Internet: a global network of computers, with no central authority, which can pass data to each other using the Internet Protocol. Originally developed in the 1960s by the US Department of Defense to withstand a nuclear attack, it has grown since 1994 from 2 million to 12 million machines.
Web page: a screenful (or many screensful) of personal or corporate data, available to people using a subset of the Internet, known as the World Wide Web - usually abbreviated to the last word. A Web page is a collection of data sitting on a computer connected to the Internet, and can contain any sort of data - text, pictures, sounds, videos - stored in digital form. When another computer contacts it, the computer sends over the contents of the page.

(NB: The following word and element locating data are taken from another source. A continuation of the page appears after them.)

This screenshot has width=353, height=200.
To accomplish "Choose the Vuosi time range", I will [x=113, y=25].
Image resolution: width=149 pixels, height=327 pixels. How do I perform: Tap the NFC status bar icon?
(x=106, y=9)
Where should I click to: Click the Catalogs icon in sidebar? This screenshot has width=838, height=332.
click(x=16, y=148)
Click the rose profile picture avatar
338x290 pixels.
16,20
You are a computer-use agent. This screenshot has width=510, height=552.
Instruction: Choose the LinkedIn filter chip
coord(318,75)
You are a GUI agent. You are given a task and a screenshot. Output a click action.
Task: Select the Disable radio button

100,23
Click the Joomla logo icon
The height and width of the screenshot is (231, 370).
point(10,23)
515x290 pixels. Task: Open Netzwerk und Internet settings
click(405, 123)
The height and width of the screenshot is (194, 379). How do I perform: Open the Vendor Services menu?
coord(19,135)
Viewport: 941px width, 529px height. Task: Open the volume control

Web pages or "addresses" are easily identified because they start with the letters http://www. These stand for "hypertext transfer protocol" and "World Wide Web" (though www is not included in every address). The Web was invented at CERN, the European particle accelerator facility, in 1991 by an Englishman, Tim Berners-Lee. It is the fastest- growing aspect of the Internet, now encompassing millions of pages.

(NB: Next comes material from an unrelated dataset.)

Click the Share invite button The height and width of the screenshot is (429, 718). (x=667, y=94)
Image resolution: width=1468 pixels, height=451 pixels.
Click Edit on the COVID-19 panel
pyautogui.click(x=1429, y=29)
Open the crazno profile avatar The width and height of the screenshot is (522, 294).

E-mail: electronic mail, the ethereal form of letter. Faster and cheaper than the real thing, it can zip around the world in seconds. Nowadays, very complex drawings, videos or sounds can be attached to an e-mail - meaning that physical distance has no effect on the efficiency of standard office functions.
Browser: software programme enabling users to gain access to text, pictures and sound on Web "pages". Two leading programmes, Netscape Navigator and Microsoft Explorer, are currently fighting a bitter battle for dominance of the global market.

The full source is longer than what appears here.